Posted: Wed Sep 15, 2004 5:24 pm
by spoutnicko
first of all, it seems very similar to a rainbow, with its inner part brighter, but it is obviously not one: firstly, the colored part is too much wide in comparision with its total diameter, and there is no secondary bow. then I thought it could be a special kind of glory but this phenomenon is not caused by a diffraction effect because diffraction is proportionnal to the wavelength. it looks also like a kind of heiligenshein but the colors prove it is not.

then, the analogy with a rainbow makes me think that it is refraction and dispersion taht cause this effect, and thatit could be a bow but not made with water, with a part of heiligenshein effect.

then I tried to find out what was the angular size of the bow. basing on the small stenope effect in your shadow and knowing the angular size of the sun, and then basing on the perspective effect on the ground and your head size, I estimed it measured between 35 and 65 degrees so it is much smaller than a rainbow.
so it seems that the refractive index is around 1.45 which is quite near the one of glass (a glass box should have a diameter of 43degrees. the fact that the colored part is wide show that the constringence is more important that the one of water, which is the case with glass.

the bright inner part should so in my mind be an heiligenshein effect due to reflection on the superior part of small glass balls.
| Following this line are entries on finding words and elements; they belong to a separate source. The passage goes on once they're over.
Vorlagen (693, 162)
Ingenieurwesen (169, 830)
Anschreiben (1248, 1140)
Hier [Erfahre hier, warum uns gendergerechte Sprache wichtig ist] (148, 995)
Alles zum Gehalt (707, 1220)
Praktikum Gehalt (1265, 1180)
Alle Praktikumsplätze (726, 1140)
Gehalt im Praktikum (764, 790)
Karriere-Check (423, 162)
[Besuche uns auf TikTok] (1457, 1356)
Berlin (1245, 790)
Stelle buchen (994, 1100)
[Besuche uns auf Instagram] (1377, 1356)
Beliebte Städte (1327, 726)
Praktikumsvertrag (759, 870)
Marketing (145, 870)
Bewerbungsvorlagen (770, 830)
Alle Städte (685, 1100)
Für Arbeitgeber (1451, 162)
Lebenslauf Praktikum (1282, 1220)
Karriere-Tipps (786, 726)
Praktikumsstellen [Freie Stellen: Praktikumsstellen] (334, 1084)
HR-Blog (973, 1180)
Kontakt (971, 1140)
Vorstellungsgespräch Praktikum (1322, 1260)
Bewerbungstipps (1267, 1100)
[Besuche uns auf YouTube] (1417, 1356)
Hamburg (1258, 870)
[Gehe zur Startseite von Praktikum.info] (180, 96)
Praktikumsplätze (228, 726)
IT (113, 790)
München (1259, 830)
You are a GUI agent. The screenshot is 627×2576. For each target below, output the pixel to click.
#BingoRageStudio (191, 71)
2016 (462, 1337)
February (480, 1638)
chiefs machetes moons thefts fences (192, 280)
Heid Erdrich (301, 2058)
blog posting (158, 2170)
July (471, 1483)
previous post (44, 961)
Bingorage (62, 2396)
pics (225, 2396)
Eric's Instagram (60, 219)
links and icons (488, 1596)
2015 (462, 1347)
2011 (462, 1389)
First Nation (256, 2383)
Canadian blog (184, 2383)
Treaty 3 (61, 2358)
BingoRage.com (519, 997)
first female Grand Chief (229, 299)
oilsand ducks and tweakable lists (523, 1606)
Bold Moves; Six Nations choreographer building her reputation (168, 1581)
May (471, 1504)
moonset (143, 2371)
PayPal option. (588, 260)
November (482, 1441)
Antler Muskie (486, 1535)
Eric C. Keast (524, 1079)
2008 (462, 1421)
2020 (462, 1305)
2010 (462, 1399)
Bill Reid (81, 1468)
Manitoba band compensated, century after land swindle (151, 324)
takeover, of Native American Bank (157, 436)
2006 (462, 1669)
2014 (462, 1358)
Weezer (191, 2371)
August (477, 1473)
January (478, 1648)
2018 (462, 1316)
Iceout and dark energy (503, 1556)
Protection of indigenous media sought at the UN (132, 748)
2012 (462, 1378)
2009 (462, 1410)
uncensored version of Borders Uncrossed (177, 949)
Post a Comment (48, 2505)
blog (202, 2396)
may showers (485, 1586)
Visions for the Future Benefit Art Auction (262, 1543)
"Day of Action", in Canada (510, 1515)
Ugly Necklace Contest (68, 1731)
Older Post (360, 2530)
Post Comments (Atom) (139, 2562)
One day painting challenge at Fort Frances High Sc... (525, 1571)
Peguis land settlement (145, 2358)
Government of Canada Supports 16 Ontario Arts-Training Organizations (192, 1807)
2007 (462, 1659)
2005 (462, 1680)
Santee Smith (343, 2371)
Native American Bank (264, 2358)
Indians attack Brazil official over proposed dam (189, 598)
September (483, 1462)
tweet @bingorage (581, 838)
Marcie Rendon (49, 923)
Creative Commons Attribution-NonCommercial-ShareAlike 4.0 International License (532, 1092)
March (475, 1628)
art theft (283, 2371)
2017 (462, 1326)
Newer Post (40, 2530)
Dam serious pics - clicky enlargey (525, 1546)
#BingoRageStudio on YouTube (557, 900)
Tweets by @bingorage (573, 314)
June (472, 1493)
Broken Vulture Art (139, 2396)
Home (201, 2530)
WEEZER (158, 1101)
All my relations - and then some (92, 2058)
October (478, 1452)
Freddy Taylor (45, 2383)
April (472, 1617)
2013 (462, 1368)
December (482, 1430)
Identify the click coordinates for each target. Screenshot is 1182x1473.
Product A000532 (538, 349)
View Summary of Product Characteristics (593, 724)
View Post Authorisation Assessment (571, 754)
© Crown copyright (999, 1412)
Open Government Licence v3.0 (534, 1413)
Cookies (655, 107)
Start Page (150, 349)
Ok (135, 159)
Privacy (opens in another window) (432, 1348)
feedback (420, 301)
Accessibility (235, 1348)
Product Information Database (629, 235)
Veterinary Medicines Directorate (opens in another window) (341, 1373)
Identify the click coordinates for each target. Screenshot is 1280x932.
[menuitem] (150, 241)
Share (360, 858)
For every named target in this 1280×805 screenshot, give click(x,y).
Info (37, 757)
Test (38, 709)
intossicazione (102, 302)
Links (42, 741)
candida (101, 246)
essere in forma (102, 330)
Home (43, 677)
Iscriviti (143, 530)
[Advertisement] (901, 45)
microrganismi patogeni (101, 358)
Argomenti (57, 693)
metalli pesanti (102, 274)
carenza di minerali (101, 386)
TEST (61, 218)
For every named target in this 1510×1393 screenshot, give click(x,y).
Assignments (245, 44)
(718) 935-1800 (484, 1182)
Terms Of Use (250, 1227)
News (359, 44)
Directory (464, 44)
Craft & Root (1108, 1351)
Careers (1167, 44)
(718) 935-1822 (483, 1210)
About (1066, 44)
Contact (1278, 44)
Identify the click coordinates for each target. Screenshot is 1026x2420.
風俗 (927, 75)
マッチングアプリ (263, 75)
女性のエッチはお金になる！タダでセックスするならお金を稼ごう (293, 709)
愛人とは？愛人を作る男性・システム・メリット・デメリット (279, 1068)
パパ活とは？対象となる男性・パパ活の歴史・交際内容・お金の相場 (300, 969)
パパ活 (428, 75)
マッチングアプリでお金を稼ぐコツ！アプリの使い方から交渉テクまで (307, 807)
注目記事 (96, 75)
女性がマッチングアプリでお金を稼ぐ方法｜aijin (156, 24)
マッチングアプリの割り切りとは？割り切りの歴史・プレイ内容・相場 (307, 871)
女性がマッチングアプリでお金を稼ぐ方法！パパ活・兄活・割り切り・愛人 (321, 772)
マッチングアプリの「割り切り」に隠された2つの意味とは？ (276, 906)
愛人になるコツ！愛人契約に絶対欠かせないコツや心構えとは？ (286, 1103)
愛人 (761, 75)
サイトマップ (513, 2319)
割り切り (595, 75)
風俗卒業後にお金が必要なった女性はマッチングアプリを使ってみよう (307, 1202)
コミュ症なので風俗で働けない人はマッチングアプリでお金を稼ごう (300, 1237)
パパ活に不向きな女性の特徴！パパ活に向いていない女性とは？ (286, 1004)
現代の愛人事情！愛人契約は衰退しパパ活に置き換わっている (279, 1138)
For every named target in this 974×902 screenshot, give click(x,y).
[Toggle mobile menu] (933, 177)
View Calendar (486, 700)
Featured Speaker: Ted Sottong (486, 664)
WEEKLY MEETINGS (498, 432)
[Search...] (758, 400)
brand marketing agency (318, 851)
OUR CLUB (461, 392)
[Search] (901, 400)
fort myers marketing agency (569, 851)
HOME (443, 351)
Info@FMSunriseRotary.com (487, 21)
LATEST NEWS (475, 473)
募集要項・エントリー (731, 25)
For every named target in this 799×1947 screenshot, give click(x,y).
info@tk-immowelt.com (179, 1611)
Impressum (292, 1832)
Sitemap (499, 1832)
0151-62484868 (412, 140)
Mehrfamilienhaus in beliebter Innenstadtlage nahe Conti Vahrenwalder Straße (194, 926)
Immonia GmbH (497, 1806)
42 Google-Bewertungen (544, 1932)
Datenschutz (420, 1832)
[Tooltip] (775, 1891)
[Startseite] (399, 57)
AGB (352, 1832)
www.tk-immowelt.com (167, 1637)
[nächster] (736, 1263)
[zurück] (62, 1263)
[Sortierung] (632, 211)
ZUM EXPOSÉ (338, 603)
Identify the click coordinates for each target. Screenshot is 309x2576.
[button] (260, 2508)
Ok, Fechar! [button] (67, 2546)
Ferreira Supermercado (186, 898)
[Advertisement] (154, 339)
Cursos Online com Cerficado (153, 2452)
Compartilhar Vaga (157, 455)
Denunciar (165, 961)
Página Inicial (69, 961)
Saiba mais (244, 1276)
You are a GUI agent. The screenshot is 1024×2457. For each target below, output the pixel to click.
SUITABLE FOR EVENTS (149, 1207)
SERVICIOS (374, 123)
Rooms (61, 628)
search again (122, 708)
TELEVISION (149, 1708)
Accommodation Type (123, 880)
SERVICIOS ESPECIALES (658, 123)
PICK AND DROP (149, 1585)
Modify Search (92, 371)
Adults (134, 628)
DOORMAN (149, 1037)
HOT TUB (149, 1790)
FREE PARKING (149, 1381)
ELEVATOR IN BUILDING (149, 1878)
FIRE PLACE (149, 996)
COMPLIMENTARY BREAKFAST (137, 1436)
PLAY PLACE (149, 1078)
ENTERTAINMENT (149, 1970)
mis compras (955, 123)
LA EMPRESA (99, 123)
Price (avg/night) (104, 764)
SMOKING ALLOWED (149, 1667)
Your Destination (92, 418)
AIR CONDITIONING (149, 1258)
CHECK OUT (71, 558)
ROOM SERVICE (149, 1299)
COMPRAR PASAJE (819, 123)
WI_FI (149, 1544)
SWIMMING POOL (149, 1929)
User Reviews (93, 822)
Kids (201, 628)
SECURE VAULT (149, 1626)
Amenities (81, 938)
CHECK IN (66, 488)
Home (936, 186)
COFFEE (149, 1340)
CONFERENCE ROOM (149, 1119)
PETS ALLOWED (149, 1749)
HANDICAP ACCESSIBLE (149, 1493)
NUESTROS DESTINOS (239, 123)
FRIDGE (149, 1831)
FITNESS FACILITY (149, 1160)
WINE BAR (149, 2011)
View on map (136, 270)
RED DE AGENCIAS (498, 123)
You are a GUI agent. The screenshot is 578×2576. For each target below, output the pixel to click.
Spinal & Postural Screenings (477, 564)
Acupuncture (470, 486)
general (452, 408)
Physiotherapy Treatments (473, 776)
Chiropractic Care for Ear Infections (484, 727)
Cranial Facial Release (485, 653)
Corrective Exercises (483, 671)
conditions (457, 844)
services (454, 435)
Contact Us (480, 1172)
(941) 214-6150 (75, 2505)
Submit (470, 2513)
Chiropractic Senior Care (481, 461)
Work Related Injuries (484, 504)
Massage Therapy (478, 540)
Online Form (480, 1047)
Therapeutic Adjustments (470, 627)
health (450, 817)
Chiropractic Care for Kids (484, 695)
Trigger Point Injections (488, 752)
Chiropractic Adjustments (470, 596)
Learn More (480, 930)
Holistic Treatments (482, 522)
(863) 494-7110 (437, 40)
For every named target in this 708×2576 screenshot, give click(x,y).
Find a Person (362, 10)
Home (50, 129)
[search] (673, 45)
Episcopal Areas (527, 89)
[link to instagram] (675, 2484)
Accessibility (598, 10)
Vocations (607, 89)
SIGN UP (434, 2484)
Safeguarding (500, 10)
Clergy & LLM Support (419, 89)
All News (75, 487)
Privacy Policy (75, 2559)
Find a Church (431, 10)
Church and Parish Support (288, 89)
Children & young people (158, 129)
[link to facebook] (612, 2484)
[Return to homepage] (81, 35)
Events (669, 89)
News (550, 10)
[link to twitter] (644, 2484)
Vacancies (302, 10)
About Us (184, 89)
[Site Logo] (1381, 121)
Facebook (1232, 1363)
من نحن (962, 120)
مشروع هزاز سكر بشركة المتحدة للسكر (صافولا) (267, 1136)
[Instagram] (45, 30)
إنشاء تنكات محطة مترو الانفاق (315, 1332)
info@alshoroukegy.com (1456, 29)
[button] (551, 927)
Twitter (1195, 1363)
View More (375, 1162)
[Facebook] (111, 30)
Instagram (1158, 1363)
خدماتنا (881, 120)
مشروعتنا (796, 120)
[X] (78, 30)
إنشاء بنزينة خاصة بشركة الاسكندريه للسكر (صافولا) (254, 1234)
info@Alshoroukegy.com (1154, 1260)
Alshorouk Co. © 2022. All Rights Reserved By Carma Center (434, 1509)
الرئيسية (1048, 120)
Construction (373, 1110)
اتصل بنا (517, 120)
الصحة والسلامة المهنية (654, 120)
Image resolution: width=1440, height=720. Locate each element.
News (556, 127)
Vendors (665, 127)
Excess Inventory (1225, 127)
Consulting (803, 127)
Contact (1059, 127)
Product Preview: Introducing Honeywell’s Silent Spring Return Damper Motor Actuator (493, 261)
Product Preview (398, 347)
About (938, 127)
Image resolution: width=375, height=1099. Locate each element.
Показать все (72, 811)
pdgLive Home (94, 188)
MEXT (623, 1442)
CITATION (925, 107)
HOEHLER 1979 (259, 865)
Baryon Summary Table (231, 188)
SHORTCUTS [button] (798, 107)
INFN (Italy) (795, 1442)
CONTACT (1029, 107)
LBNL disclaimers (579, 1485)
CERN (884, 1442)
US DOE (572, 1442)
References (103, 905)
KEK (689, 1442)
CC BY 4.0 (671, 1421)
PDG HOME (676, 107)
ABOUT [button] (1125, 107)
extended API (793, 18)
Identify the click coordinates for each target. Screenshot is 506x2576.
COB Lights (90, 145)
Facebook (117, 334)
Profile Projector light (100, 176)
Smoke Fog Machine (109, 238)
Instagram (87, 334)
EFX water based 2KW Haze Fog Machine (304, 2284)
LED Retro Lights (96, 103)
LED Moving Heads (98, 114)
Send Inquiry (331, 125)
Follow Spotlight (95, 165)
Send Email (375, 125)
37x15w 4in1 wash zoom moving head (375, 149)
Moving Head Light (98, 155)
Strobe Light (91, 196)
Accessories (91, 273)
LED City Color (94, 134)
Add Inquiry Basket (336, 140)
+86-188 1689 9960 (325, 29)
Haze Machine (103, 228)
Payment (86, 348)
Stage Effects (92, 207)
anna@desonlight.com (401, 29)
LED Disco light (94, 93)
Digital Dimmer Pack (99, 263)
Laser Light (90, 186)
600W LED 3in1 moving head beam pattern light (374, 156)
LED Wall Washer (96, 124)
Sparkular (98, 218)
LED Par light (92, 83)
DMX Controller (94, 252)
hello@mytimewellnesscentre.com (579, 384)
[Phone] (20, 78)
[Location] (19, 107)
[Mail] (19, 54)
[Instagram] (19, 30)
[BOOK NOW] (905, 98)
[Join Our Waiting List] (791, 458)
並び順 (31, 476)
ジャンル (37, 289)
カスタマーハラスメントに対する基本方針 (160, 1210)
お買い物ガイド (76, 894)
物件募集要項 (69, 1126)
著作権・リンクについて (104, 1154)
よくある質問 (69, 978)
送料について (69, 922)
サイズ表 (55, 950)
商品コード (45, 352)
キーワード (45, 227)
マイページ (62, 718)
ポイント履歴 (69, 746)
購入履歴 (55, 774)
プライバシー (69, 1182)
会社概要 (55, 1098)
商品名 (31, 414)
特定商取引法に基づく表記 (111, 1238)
so I think this strage effect could be caused by small balls of glass (or another material with an index near 1.4-1.5) on the groud

others possibilities should be bows of another material, for example with dropplets of a liquid sprayed in the air, with also an heiligenshein effect

nicolas L.

Dr Lewin APOD image

Posted: Wed Sep 15, 2004 5:33 pm
by direland
Hello Dr Lewin

My guess about your Astronomy Picture of the day is that it is a variation of a Heiligenschein (not a glory) and that in this case it is caused by mineral crystals that act like tiny corner cube prism reflectors (like the Apollo ones on the
Moon) . I think the color sequence is caused by the number of internal reflections being an odd number (3) so the most refracted short wavelength blue light is inside the red. The diameter of the circle would be a function of the index of refraction of the mineral crystals.

Dale Ireland
direland@drdale.com
Live webcam http://www.drdale.com/cam

Posted: Wed Sep 15, 2004 5:45 pm
by Ramaus
It's a normal simple rainbow. The lighter area inside the circle, and the blue on the inside of the circle and red on the outside confirm it. The water droplets are between the camera and the darker background scene, probable from a lawn or flower mister. You could do the same thing with a lawn sprinkler.

Brockenspectre

Posted: Wed Sep 15, 2004 6:34 pm
by Marcel C. (NL)
This phenomenon is known as the Brockenspectre. It can be seen when looking exactly at the anti-solar point under certain conditions. (i.e. refracting materials like moist on the ground)

Lewin's pic

Posted: Wed Sep 15, 2004 6:58 pm
by alg
Dark interior shot of dirty, wet (condensation), reflective mirror glass with light behind shooter probably from interior security light.